In the study, the researchers analysed the gut bacteria of 1,390 female twin individuals from TwinsUK along with their residential postcodes to identify the participants’ area level socioeconomic status.  

To measure the deprivation of an area they primarily used the well-established Townsend Deprivation Index. The Townsend Deprivation Index measures deprivation using practical indicators like unemployment, overcrowding, and home or car ownership to measure material deprivation of different areas.  

The researchers identified 12 bacterial species linked to living in more deprived areas. Two of these, Lawsonibacter and Intestinimonas massiliensis, were negatively associated not only with deprivation, but also with higher rates of anxiety and diabetes. These two bacteria normally produce butyrate, a helpful substance in the gut that supports blood sugar control, energy balance, and communication between the gut and the brain. Changes in these bacteria may help explain how social disadvantage could affect both mental and physical health. 

The findings suggest the gut microbiome may play a role in the connections between social deprivation and adverse health outcomes. Researchers hope that interventions such as fibre-rich diets that support butyrate-producing bacteria, and targeted probiotic approaches to improve gut health, could help counter some of the harmful effects that socioeconomic stress has on a person’s mental and physical wellbeing. 

Dr Cristina Menni, Senior author of the study and a Senior Lecturer in Molecular Epidemiology at King’s College London, said: “Although this is still an emerging area of research, we know that the diversity of bacteria in the gut plays an important role on overall health. Our findings suggests that people who live in more socially deprived areas of the UK may have less diverse gut microbiomes, which could affect other aspects of their health. We hope that this might lead to interventions that support gut health and help improve overall wellbeing.” 

Dr Yu Lin, first author of the study and a Research Associate at King’s College London, said: “The gut microbiome might be one of the ways our environment and social circumstances, such as chronic stress, financial strain, access to healthy food, affect both our mental health and our metabolic health. These microbes, in turn, influence how the body process energy and communicate with the brain. In other words, the bacteria in our gut could help explain how where we live and the stresses we face shape our overall wellbeing. We hope that our findings will contribute to new strategies for supporting health in disadvantaged communities.”  

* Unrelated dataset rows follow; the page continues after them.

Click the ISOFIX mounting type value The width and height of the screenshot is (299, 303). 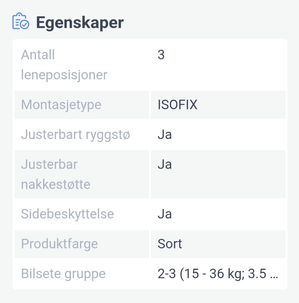[178, 105]
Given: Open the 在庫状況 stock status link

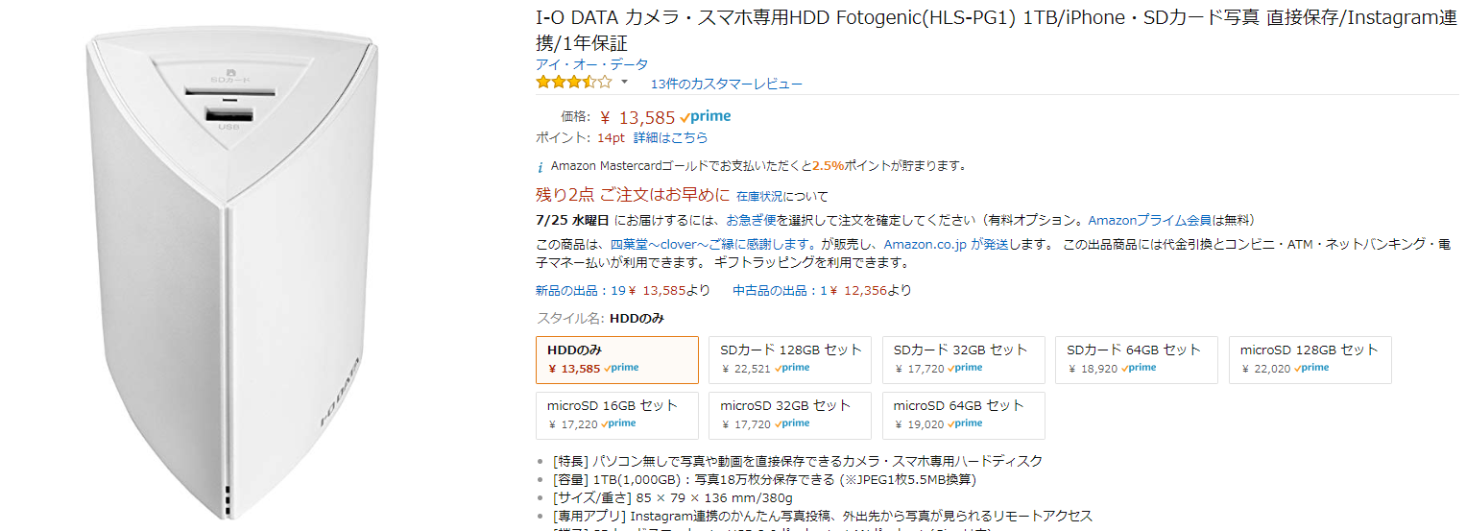Looking at the screenshot, I should point(759,196).
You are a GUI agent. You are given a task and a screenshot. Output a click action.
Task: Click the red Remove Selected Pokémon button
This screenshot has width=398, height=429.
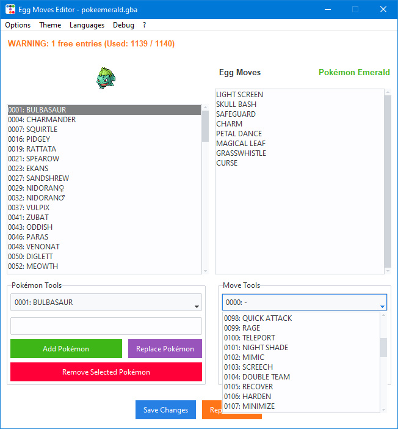tap(106, 372)
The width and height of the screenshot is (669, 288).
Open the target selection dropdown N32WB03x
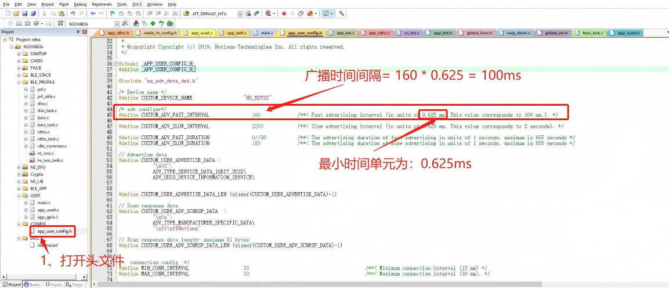click(x=117, y=24)
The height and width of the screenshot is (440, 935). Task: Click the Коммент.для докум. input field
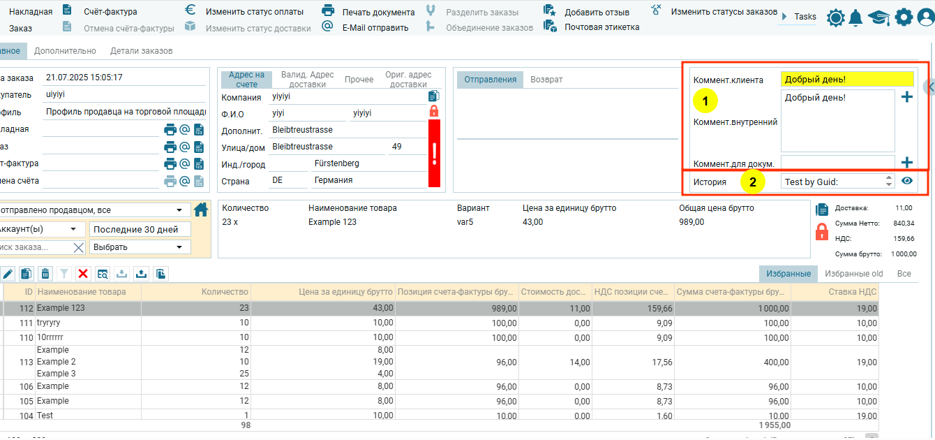(837, 162)
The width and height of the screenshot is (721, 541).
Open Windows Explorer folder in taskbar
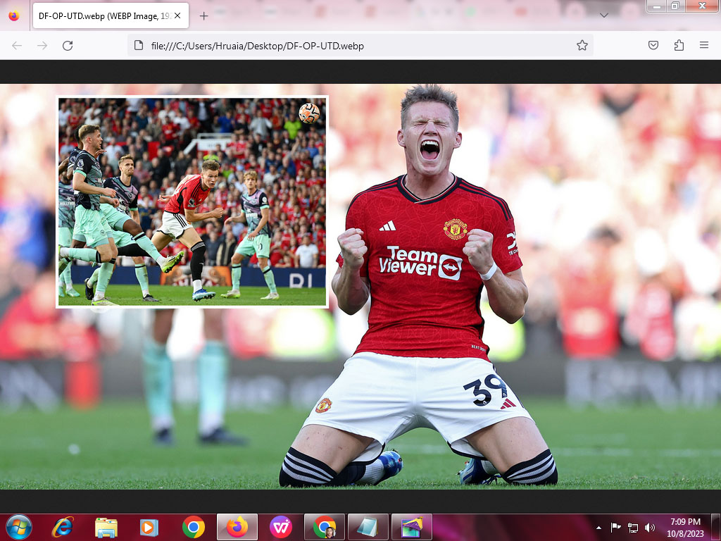coord(106,527)
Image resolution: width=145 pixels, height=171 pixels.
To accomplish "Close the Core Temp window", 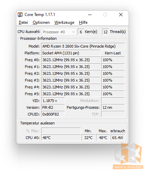I will 121,15.
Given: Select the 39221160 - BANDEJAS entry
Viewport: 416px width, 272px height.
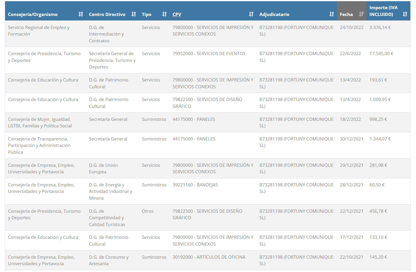Looking at the screenshot, I should click(195, 185).
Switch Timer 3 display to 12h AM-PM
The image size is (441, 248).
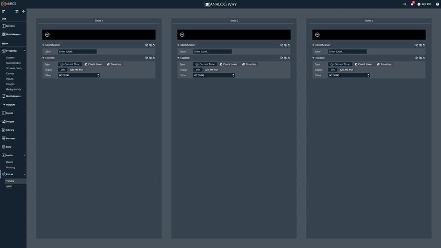tap(346, 70)
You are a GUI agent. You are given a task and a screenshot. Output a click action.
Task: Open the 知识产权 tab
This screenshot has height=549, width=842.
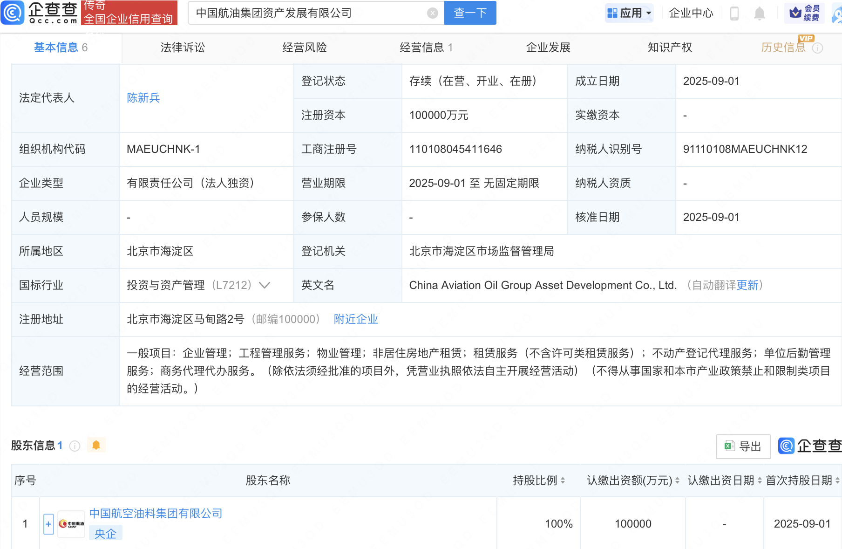(x=670, y=48)
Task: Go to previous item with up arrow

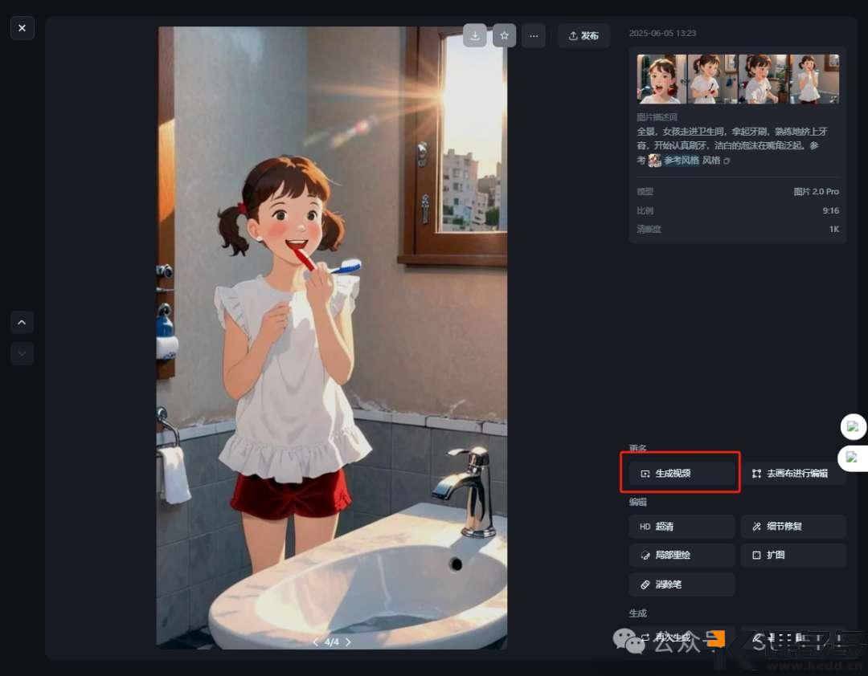Action: [x=22, y=323]
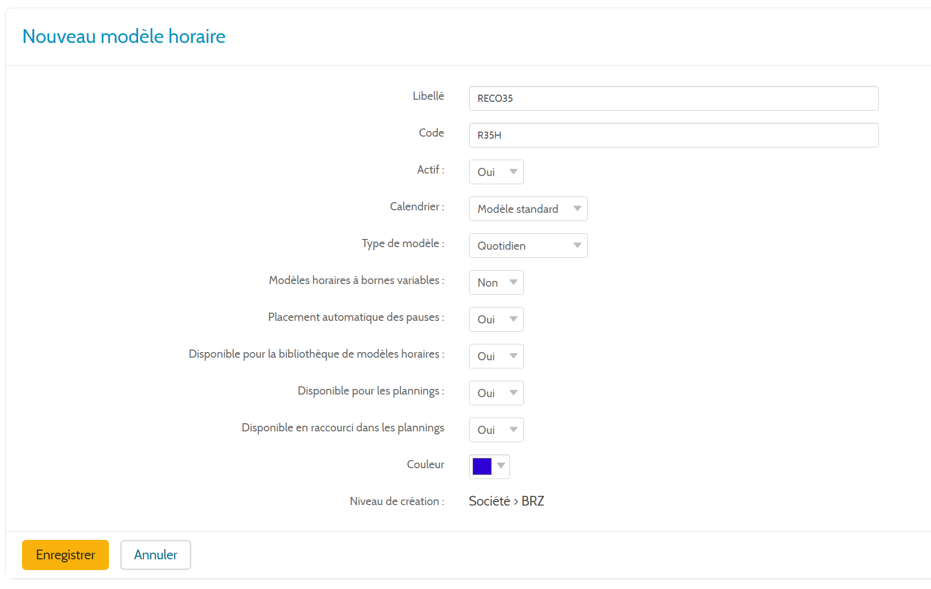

Dr Ana Valdes, Professor of Molecular Epidemiology at the University of Nottingham, said: "By uncovering how social deprivation translates into biological changes – fundamentally altering our gut microbiome composition – we can now design targeted interventions to reverse some of these health inequalities. Understanding these pathways gives us actionable targets, whether through dietary fibre, probiotics, or other gut-focused strategies, to break the cycle linking poverty to poor health outcomes."